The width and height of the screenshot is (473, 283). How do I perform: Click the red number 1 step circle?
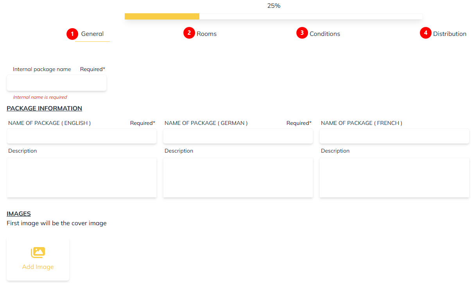click(x=72, y=34)
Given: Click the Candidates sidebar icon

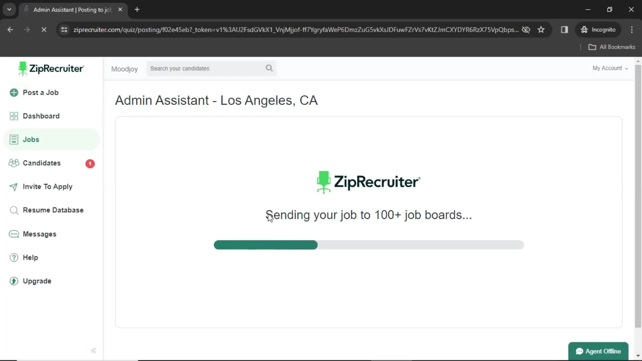Looking at the screenshot, I should [x=13, y=163].
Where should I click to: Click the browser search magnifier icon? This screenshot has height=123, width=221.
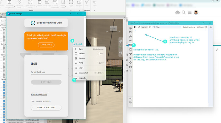point(184,12)
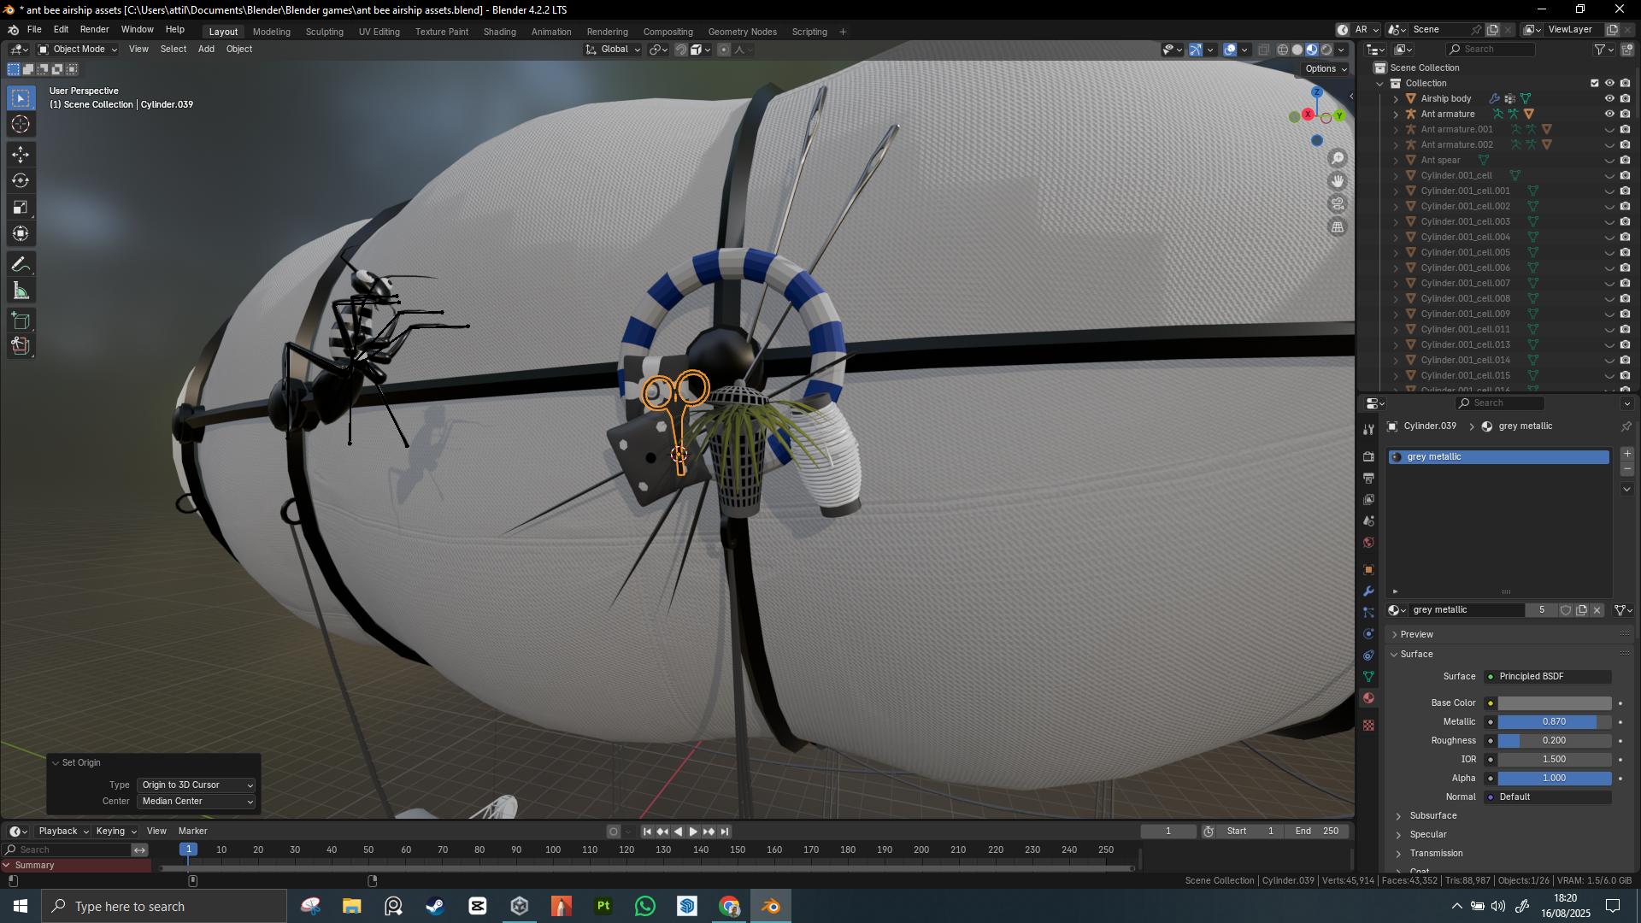The image size is (1641, 923).
Task: Open the Render menu
Action: 94,29
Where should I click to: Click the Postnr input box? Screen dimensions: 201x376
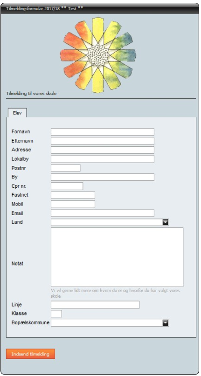66,168
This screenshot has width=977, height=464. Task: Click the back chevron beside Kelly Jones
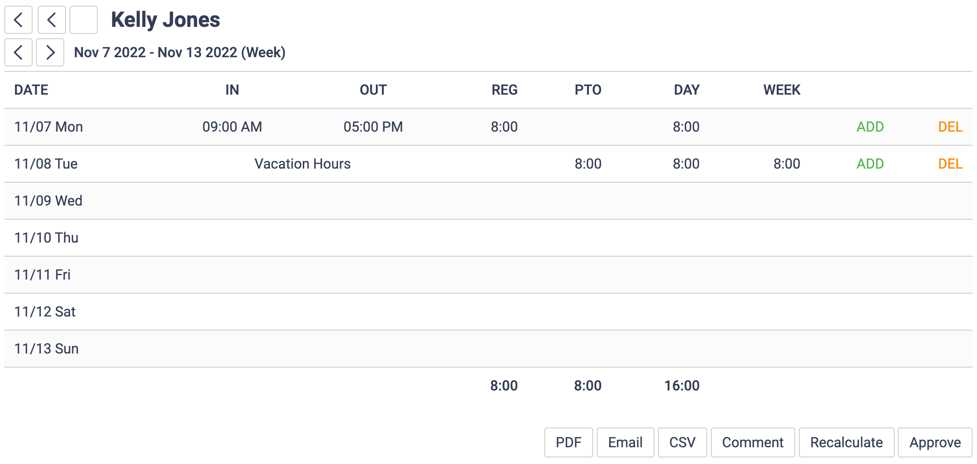point(51,20)
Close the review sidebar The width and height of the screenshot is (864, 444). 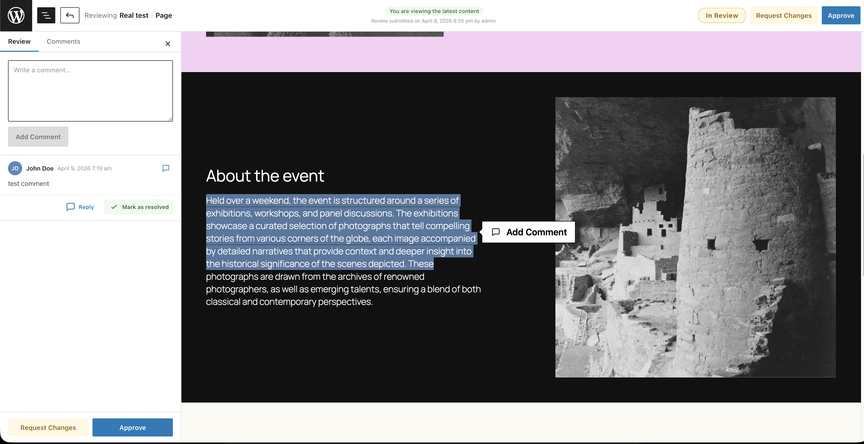[168, 44]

★ ★ ★

Copy the records word for word, from the beginning through the line containing "Looking at the", and leave out the pictures.

### Answer to this exercise
The width and height of the screenshot is (473, 283). How do I perform: Click the red number 1 step circle?
click(x=72, y=34)
Given: Click the Candidates sidebar icon

Looking at the screenshot, I should [x=13, y=163].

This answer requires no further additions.